Anonyme [1652], LE PRINCE POPVLAIRE, ESCRIVANT AVX DEVX COVRONNES, DE FRANCE ET D’ESPAGNE. Leur faisant voir exactement tous les Motifs, & importantes qu’il y a de faire la Paix Generalle. Auec les moyens necessaires pour appaiser les troubles de ce Royaume. , français, latinRéférence RIM : M0_2868. Cote locale : B_16_14.
Section précédent(e)

LE
PRINCE
POPVLAIRE,
ESCRIVANT AVX DEVX COVRONNES,
DE FRANCE
ET
D’ESPAGNE.

Leur faisant voir exactement tous les
Motifs, & importantes qu’il y a de
faire la Paix Generalle.
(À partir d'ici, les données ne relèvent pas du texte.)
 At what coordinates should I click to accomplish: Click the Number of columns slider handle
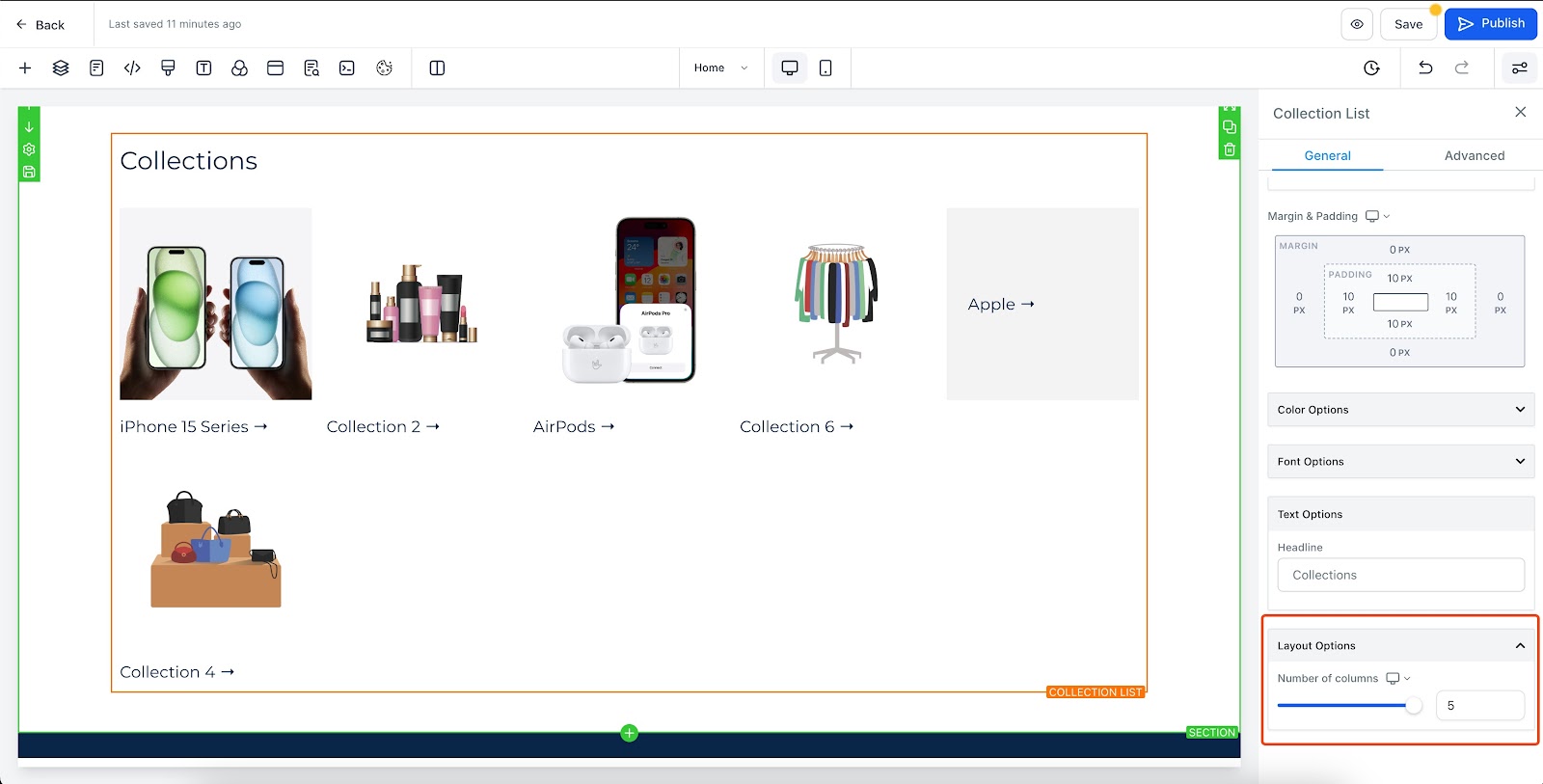1414,705
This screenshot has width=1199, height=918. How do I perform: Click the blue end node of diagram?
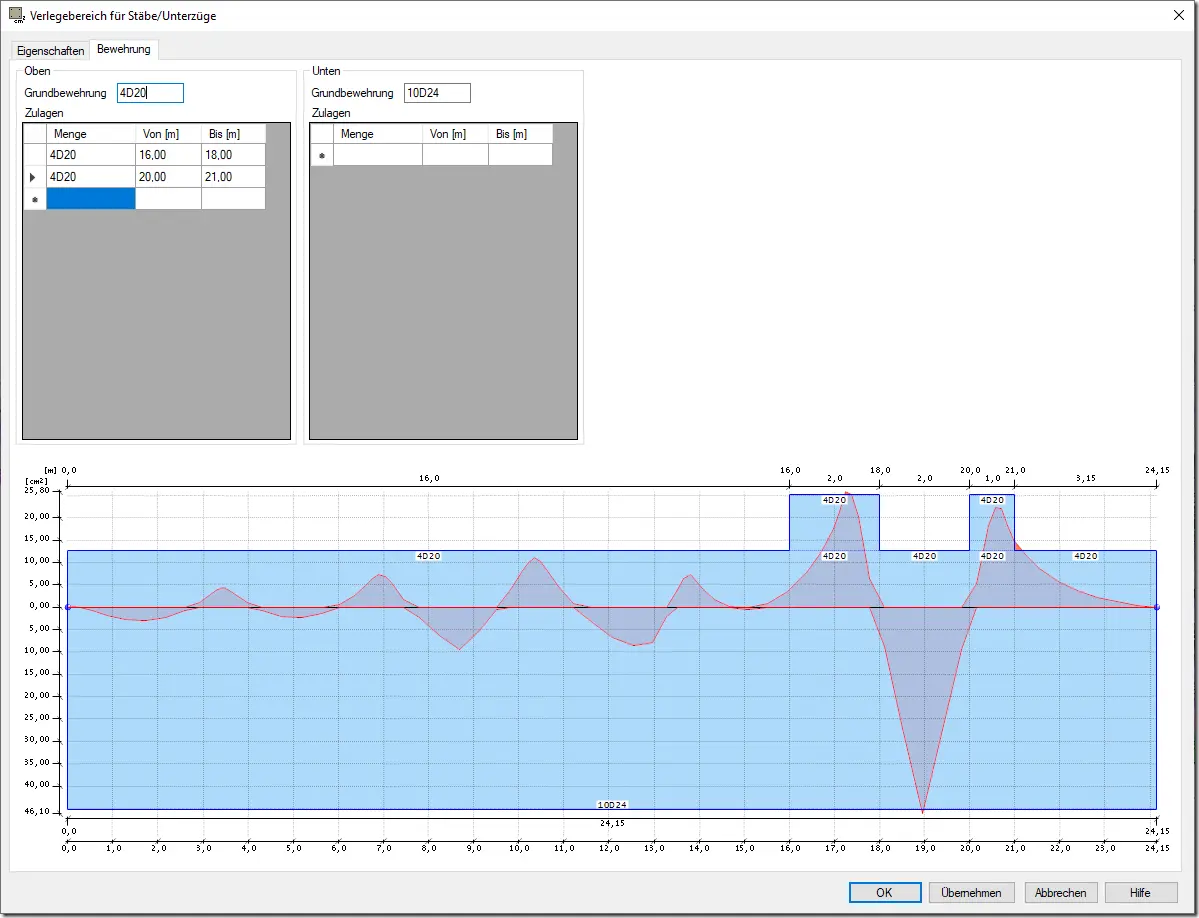click(x=1156, y=607)
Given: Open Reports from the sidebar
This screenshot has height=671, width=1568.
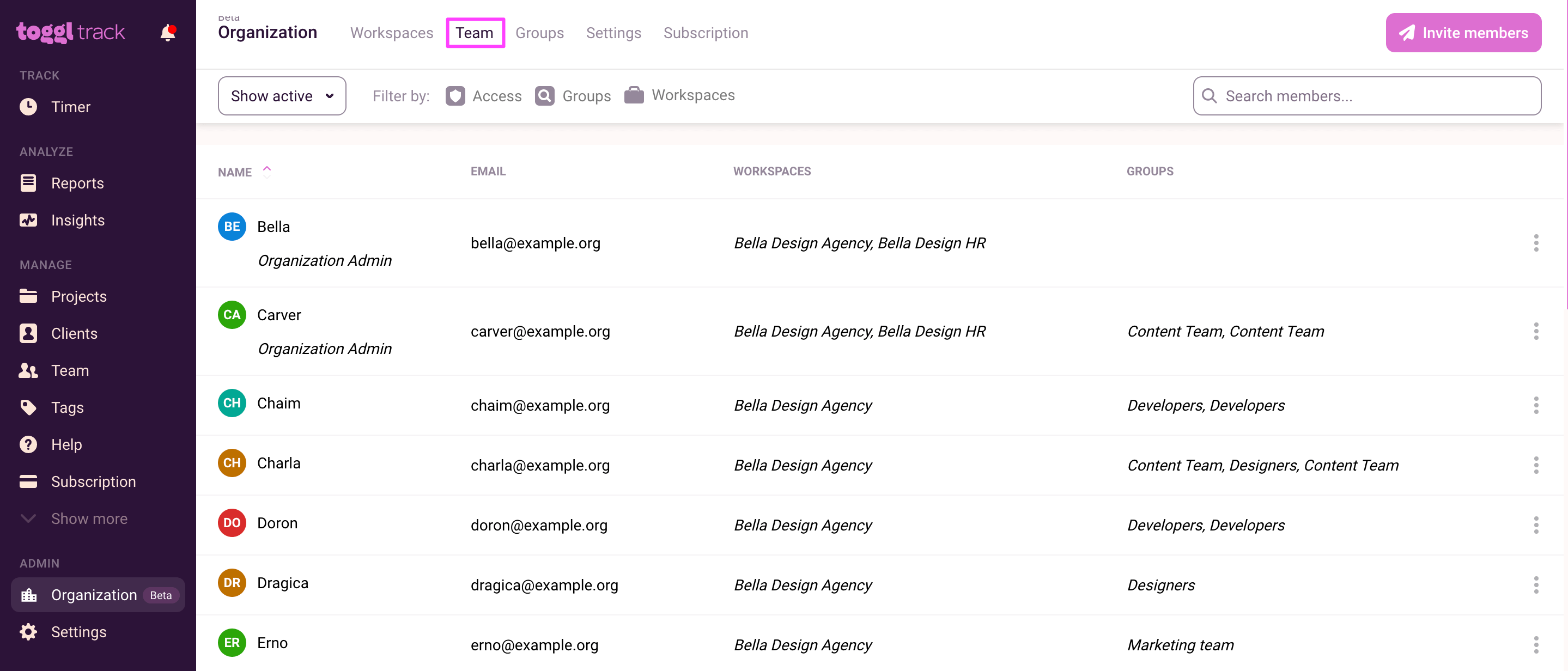Looking at the screenshot, I should (77, 183).
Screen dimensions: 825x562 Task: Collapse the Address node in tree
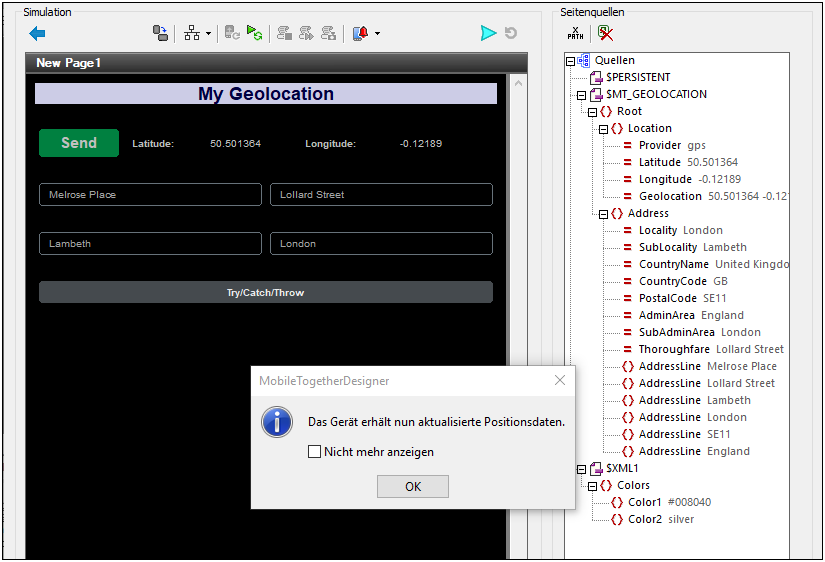(x=603, y=214)
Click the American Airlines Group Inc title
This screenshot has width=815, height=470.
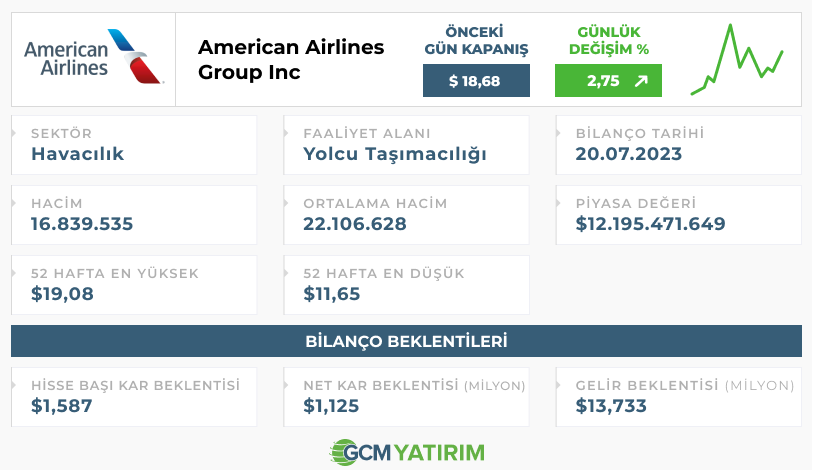(x=291, y=59)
Auec les
moyens necessaires pour appaiser les
troubles de ce Royaume.

A. PARIS,

M. DC. LII.

-- 2 --

-- 3 --

LE PRINCE POPVLAIRE,
Escriuant aux deux Couronnes,
le Roy de France, & d’Espagne.

Leur faisant voir exactement tous les Motifs, &
importances qu’il y a de faire la paix Generalle.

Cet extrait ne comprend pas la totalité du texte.